Many large non-profit research institutions have offices that are devoted to the transfer, development and commercialization of intellectual property, such as patents and copyrights. In today’s heavily regulatory environment however, the activities of non-profit organizations (in particular, colleges and universities) are being closely scrutinized by the Internal Revenue Service (IRS) and other state and federal government agencies. For example, in 2008, the IRS mailed compliance questionnaires to more than 400 colleges and universities to identify the types and amount of revenue generated by various activities, management and governance practices, and other areas that may be ripe for future compliance efforts. The survey of colleges and universities serves as one additional example of the growing emphasis on non-profit governance.

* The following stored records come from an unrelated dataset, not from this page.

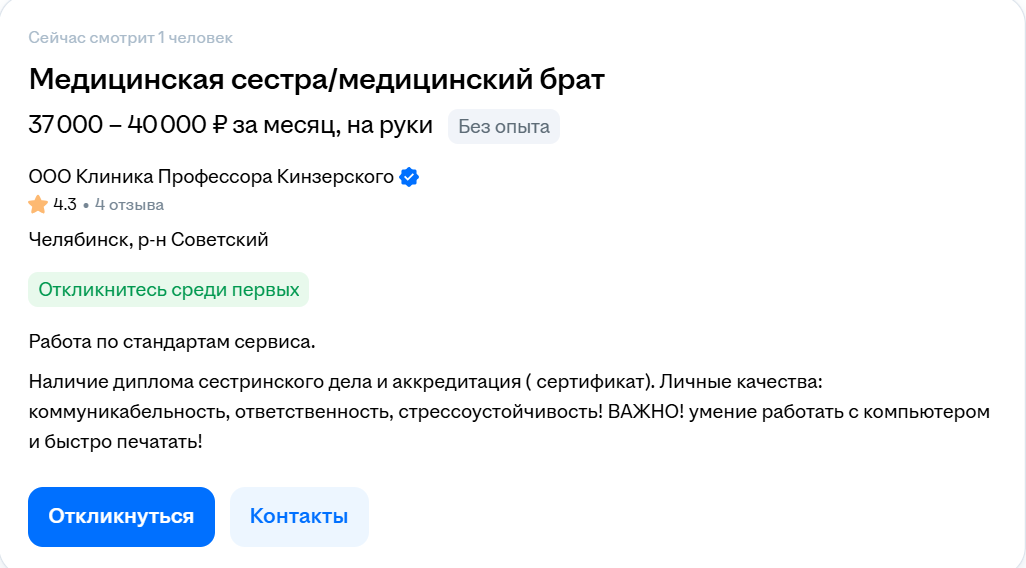Click the ruble currency symbol in salary
The image size is (1026, 568).
(220, 126)
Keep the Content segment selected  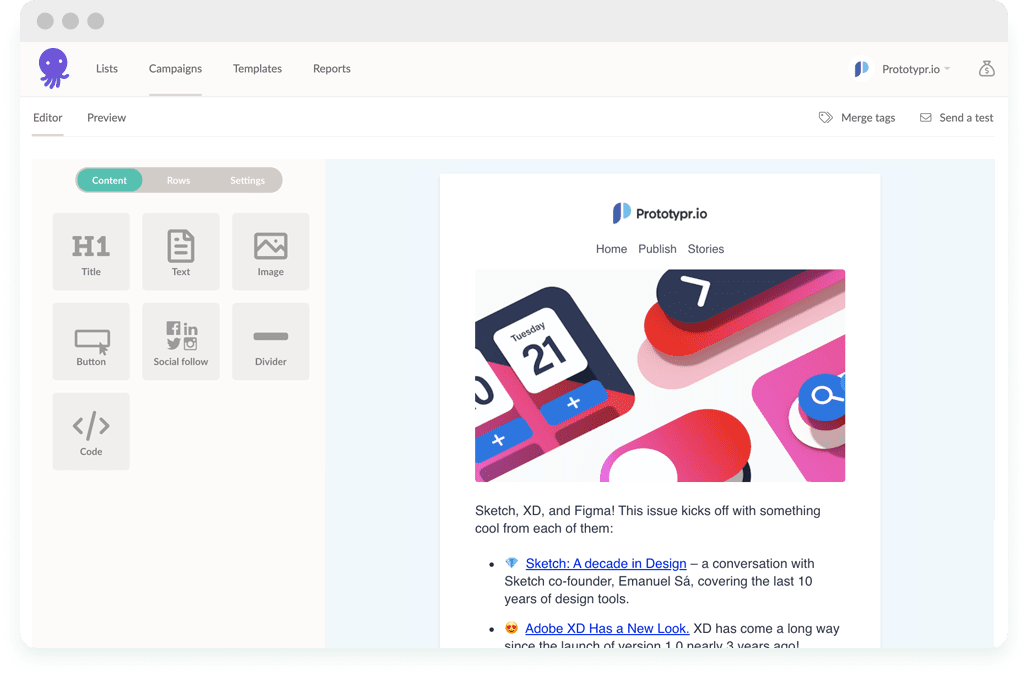(109, 180)
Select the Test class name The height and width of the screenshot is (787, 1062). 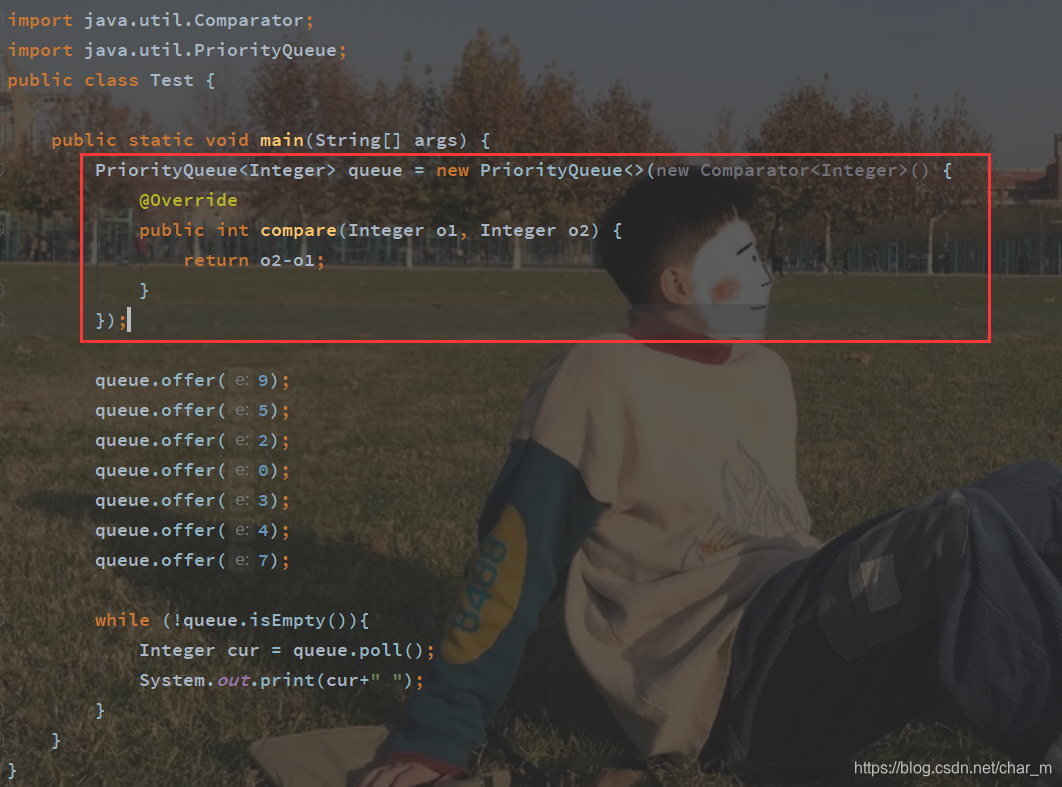coord(172,81)
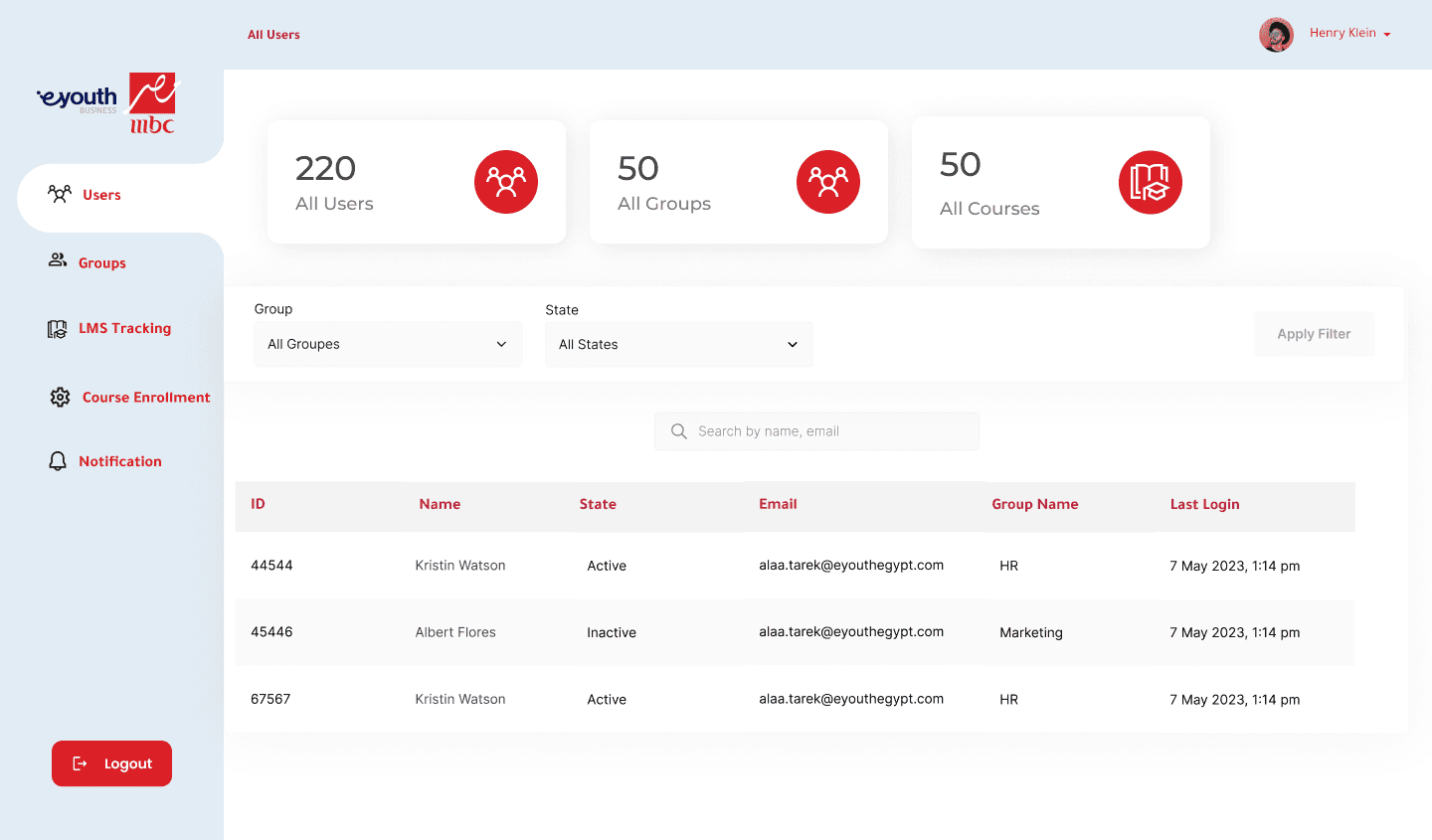Open the Course Enrollment section
The width and height of the screenshot is (1432, 840).
click(x=146, y=398)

Against this backdrop, non-profit organizations that are engaged in technology transfer activities (and their commercial partners) should keep in mind some of the special tax considerations that may arise in connection with incoming and outgoing transfers of intellectual property.

Incoming Transfers
An incoming technology transfer is one in which the non-profit organization creates or receives intellectual property. First, the non-profit organization may create the intellectual property through the efforts of its employees, with whom it may have agreements governing the ownership of the resulting invention or other intellectual property or a formal written policy. Frequently the tax issue in these cases is the character of the resulting payments to the employee—not only whether the employee’s pre-invention compensation is reasonable (as required under the Internal Revenue Code), but also whether any post-invention payments should be characterized as (1) wages that are subject to the usual tax reporting and withholding requirements; (2) royalties that are subject to tax reporting but no withholding requirements; or (3) long-term capital gains that may not be subject to tax reporting or withholding. Furthermore, some organizations may “purchase” the property from the employee with the award of stock or an ownership interest in a licensee company, which may raise issues with respect to the timing and value of the payment for tax purposes.

Second, a non-profit organization may receive or accept a gift of intellectual property, in which case the donor may be looking to claim a charitable deduction for the value of the property and/or a charitable deduction for the income produced by the property in a subsequent year. In such cases, the organization should have in place a gift acceptance policy that expressly prohibits the organization from placing a value on or endorsing the donor’s claimed value of the gift (even where the donor provides the organization with a copy of a qualified appraisal). Rather, the organization should merely acknowledge receipt of the property (usually on a Form 8283), by describing the property contributed and any limitations on the organization’s use of the property. In addition, the organization may be required to report to the IRS any income produced by the property in subsequent years so that those figures can be matched with any additional deductions claimed by the donor (usually on a Form 8899).

Outgoing Transfers
An outgoing technology transfer is one in which the non-profit organization sells or licenses intellectual property to a third party. Such transfers may raise private inurement and unrelated business income tax issues. First, a non-profit organization’s sale or license of intellectual property to a disqualified person (e.g., significant contributors, directors, officers and their families or related businesses) at less than the property’s fair market value may run afoul of the Code’s prohibitions on private inurement and private benefit, and trigger significant penalties. The penalties can be severe—the organization’s tax exempt status could be revoked and/or excise taxes of up to 200 percent of the “excess benefit” could be imposed on a disqualified person and an excise tax of up to 10 percent of the excess benefit could be imposed on the organization’s managers. An “excess benefit” is generally the amount by which the value of the property or rights conferred exceeds the payment received.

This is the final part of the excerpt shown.